Qumran   Site of the caves where the Dead Sea Scrolls were discovered in 1947,  just northwest of the Dead Sea in the West Bank.

Excavations less than a mile from the sea have revealed the ruins of buildings believed by some scholars to have been occupied by Essenes, the probable authors of the scrolls. The buildings include a scriptorium, a potter's workshop, and a flour mill; water was supplied through an aqueduct. The Essenes are thought to have founded a monastic community at Qumran in the mid-2nd century BC. They temporarily abandoned the settlement after an earthquake and fire in 31 BC but later returned and lived there until Roman legions destroyed the community in AD 68.


Quran
Qur'an  (Arabic: al-qur'an, literally "the recitation"; also sometimes transliterated as Quran, Qur'an, Koran, Alcoran or Al-Qur'an)

The holy book of Islam, the Qur'an

The Qur'an is the central religious text of Islam.
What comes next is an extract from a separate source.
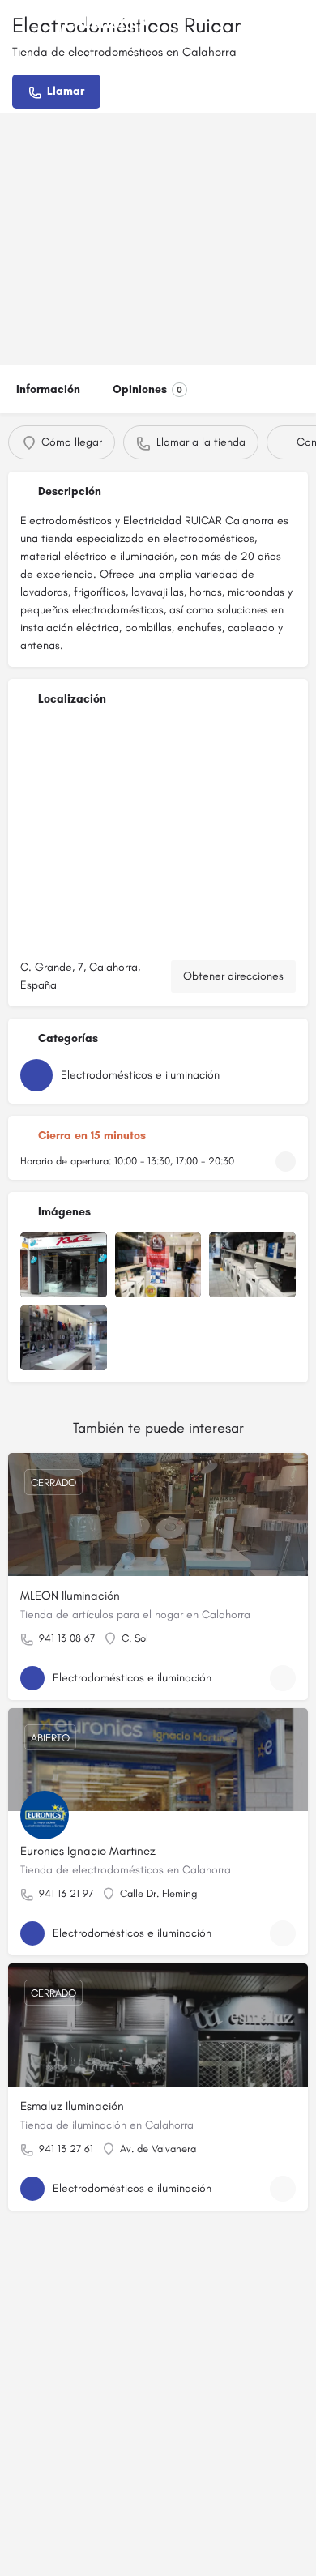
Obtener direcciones (233, 976)
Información (48, 389)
Muslims believe the Qur'an to be the book of divine guidance and direction for mankind, and consider the original Arabic text to be the final revelation of God.

Islam holds that the Qur'an was revealed to Muhammad by the angel Jibril (Gabriel) from 610 AD to his death in 632 AD. The Qur'an was written down by Muhammad's companions while he was alive, although the prime method of transmission was oral. In 633 AD, the written text was compiled, and in 653 AD it was standardized, distributed in the Islamic empire and produced in large numbers. The present form of the Qur'an is regarded as God's revelation to Muhammad by academic scholars, and the search for significant variants in Western academia has been unsuccessful.

Muslims regard the Qur'an as the culmination of a series of divine messages that started with those revealed to Adam, regarded in Islam as the first prophet, and continued with the Suhuf Ibrahim (Scrolls of Abraham), the Tawrat (Torah), the Zabur (Psalms), and the Injeel (Gospel). The aforementioned books are not explicitly included in the Qur'an, but are recognized therein. The Qur'an also refers to many events from Jewish and Christian scriptures, some of which are retold in comparatively distinctive ways from the Bible and the Torah, while obliquely referring to other events described explicitly in those texts.